Bitcoin may bite the dust, but the notion of a digital currency will endure

Cryptocurrencies – in whatever form they take – could alter the way we do business by making online transactions easier

    Bitcoins, Naughton
    New gold dream: while many are bewildered by bitcoins, some computer scientists are smitten. Photograph: Alamy
    If I had a bitcoin for every person I've met in the past six months who told me that bitcoin is a scam then I'd be a rich man. Or a poor one, depending in which day of the week we're talking about. Watching theexchange rate for bitcoins over the past month is like seeing the outline of a rollercoaster on the horizon. On 7 January, for example, a bitcoin was trading at $934; by 27 February it was down to $528; and on 5 March it was $678. So I guess that if you were "investing" (ie speculating) in the things, you'd feel as sick as any Alton Towers customer on a bad day.
    But here's the really strange thing: while "normal" people – and many mainstream journalists – seem to think that this bitcoin stuff must be some kind of racket, some of the computer scientists and hackers of my acquaintance think it's the most interesting idea to have come along in ages. And in a way that discrepancy may be the key to understanding the phenomenon.
    Jonathan Swift famously observed that "when a true genius appears, you can know him by this sign: that all the dunces are in a confederacy against him". This is a bit unkind to my friends and relations, but it contains the germ of a truth. Could it be that the reason bitcoin stirs up such hostility and controversy is that it flies so brazenly in the face of what we have always assumed to be an incontrovertible truth – which in this case is the belief that credible currencies have to be issued and controlled by central banks?
    Pause for brief technical intermission. Wikipedia has a useful entry on bitcoin, describing it as "a peer-to-peer payment system and currency". It was created in 2009 by a fiendishly clever, pseudonymous individual calling himself Satoshi Nakamoto. (Sounds sinister already, doesn't it? One can almost imagine this Nakamoto cove reclining in an Eames chair, stroking a white cat.) It's a "cryptocurrency", so called because it uses cryptography to control the creation and transfer of bitcoins. (Cryptography, eh? The plot thickens. Where is 007?) Bitcoins are created by a computational process called mining, in which participants verify and record payments into a public ledger in exchange for transaction fees and newly minted bitcoins. Users send and receive bitcoins using wallet software on a PC, mobile phone, or a web application. Bitcoins can be obtained by mining or in exchange for products, services or other currencies. And some businesses now accept payment in them.

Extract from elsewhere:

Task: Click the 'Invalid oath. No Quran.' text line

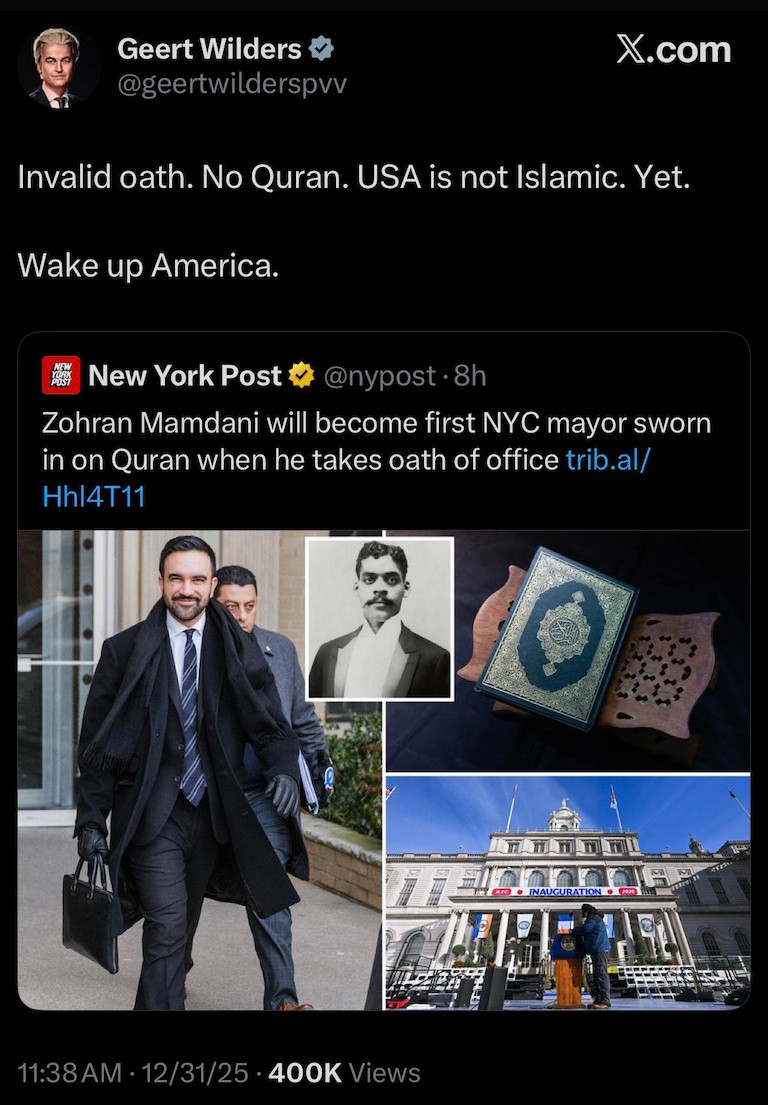Action: coord(354,177)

    In the public mind, however, an air of rackety seediness surrounds the currency. It was, for example, the favoured dosh of the shady characters who bought and sold illicit stuff on the (now closed) Silk Road online marketplace. And last week, MtGox, one of the leading bitcoin currency exchanges, filed for bankruptcy, saying that it was "highly likely" that a bug in its computer systems had enabled a person or persons unknown to steal 750,000 of its users' bitcoins. That's about $500m in old money, and since there's no such thing as deposit insurance in the cryptocurrency world, a lot of folks are suddenly finding themselves much poorer and are mightily pissed off.

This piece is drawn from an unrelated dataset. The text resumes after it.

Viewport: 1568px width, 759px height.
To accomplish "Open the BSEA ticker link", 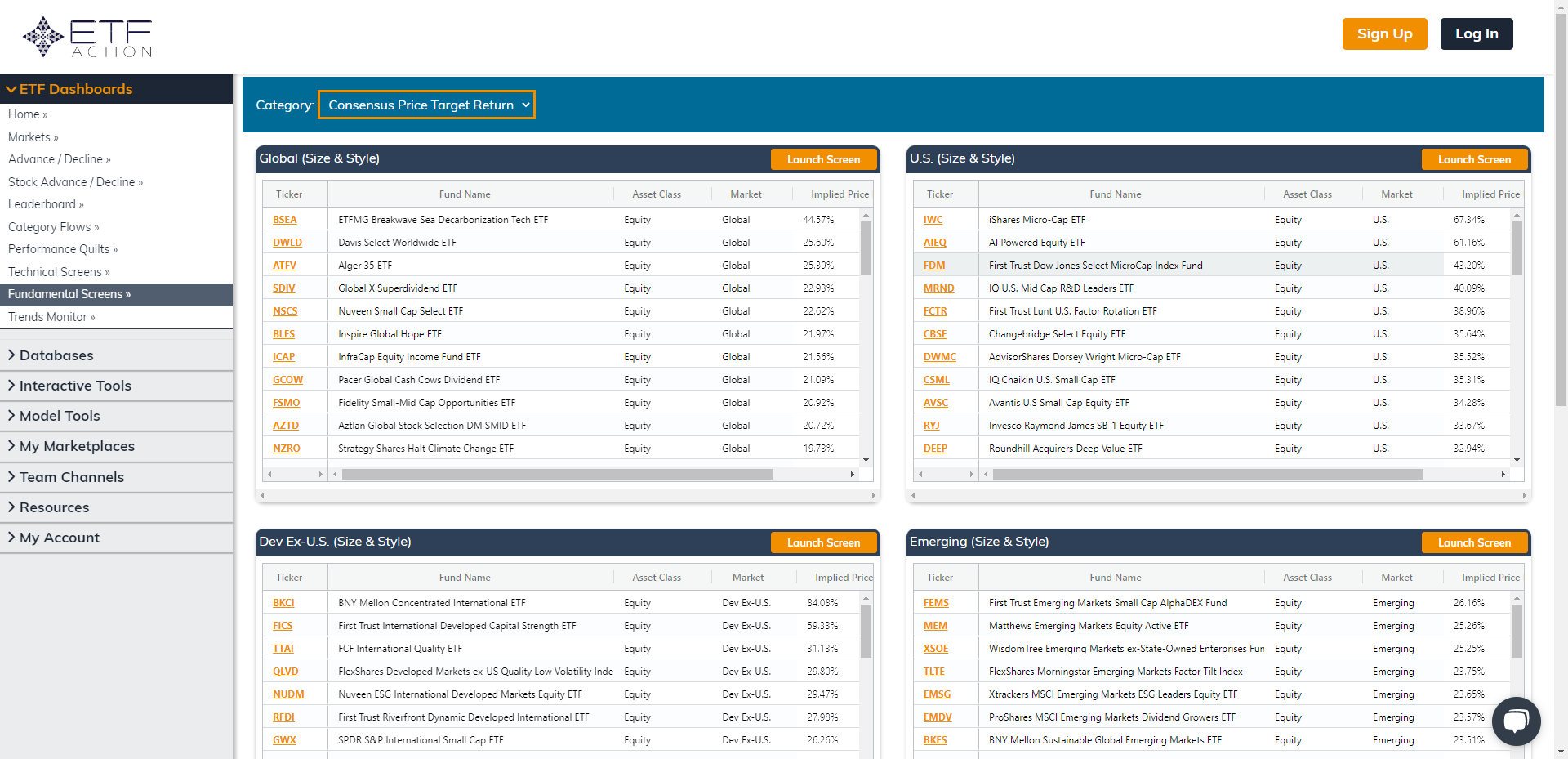I will pyautogui.click(x=284, y=219).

    These, er, setbacks have prompted an orgy of I-told-you-so commentary, which is fair enough. But in the heat of battle, an important point may have been missed. Money serves three functions: as a medium of exchange, a unit of account and a store of value. Recent history shows that bitcoin performs the second and third of those functions badly: its volatility makes it useless as a hedge against risk. But there remains the first function – as a medium of exchange.
    And here things get really interesting because bitcoin seems to perform well in this role by making small online payments very cheap and easy. Ever since the web took off, one of the things that has stopped online commerce, publishing, etc, from realising their full potential is the high cost of secure online transactions. Typically, credit cards exact fees of between 2.5% and 5%, which makes "micropayments" (fractions of a penny per transaction) impossible. But it turns out that bitcoin does micropayments rather well, in which case it could be a real game-changer. And that may be what lies at the root of the geeky excitement about cryptocurrencies. Bitcoin may or may not endure. But the idea underpinning it might just be one whose time has come.